= Ramón Cabieses =

Chilean naval officer

Ramón Cabieses (July 22, 1814 – December 7, 1893) was a Chilean sailor.

His father was the Spanish naval officer Manuel Cabieses Álvarez, and his mother was María Mercedes Alzamora Cantuarias. He graduated from the Escuela Naval Arturo Prat in 1838.

That same year, he joined the navy in the War of the Confederation on board the corvette Libertad, which captured the Socabaya, which was left under his command. After returning to Chile, he was promoted to the rank of captain. Due to his distinguished service in the Battle of Casma, he received a medal from the governor of Chile. He commanded the ketch Magallanes in 1846 and the steamer Cazador from 1851 to 1856, which sank in one of Chile's worst marine disasters.

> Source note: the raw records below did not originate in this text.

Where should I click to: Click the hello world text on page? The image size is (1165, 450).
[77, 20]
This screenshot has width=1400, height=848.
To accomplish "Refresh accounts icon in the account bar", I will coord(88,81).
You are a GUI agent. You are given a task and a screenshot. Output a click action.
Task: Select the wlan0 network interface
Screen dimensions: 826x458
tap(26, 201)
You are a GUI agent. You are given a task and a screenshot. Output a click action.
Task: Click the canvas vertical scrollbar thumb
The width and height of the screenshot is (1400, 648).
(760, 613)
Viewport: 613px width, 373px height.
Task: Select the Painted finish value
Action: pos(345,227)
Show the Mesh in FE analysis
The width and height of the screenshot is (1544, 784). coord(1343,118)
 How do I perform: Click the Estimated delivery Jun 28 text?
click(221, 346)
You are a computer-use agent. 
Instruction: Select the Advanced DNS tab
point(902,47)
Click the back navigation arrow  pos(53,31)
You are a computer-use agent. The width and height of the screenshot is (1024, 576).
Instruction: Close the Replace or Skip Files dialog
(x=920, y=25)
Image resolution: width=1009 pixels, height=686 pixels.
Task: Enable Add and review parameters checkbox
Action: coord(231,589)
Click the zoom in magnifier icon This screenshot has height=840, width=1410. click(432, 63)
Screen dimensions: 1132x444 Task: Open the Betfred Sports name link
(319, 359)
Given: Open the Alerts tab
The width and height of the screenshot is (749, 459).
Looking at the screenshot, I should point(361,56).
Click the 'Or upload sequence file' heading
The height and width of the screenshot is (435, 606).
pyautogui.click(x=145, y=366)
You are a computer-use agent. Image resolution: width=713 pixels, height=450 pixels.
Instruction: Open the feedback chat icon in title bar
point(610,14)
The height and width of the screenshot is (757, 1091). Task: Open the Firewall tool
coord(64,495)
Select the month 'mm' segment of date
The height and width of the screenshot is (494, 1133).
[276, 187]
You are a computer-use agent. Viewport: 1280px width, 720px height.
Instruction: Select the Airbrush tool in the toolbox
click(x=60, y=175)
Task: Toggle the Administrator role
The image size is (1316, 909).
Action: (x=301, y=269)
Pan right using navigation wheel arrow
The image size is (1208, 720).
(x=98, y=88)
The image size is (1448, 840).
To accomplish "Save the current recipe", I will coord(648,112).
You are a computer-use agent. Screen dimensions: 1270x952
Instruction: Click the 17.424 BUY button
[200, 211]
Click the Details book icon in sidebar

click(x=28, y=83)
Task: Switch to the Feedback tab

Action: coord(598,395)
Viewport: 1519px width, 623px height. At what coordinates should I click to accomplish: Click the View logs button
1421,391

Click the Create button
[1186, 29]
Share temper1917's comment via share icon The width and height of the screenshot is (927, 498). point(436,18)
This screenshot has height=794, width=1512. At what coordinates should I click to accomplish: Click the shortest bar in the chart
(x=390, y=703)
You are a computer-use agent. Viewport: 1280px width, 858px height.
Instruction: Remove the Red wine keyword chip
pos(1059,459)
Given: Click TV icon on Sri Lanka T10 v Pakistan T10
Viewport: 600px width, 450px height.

After the sinking of the Cazador, he faced a drumhead court martial to determine his responsibility in the death of more than 450 people. Public opinion at the time demanded his execution - however, thanks to his influence, his distinguished service in earlier naval campaigns, and that at the time there were few officials familiar with the coast of Chile, the Chilean Navy commuted his sentence, so that he could map and study the hydrography of the dangerous coast that existed south of the Guiatecas Archipelago. His work would create one of the first hydrographic studies in naval history.

Later, Cabieses was nominated to be governor of Valparaíso, Iquique, and Talca. He was major general of the Department of the Navy of Valparaíso, commanded diverse units in the squadron, and commanded the arsenal.

During the Chilean Civil War of 1891, he served as a member of the Committee of the Chilean Navy, in the uprising that overthrew president José Manuel Balmaceda.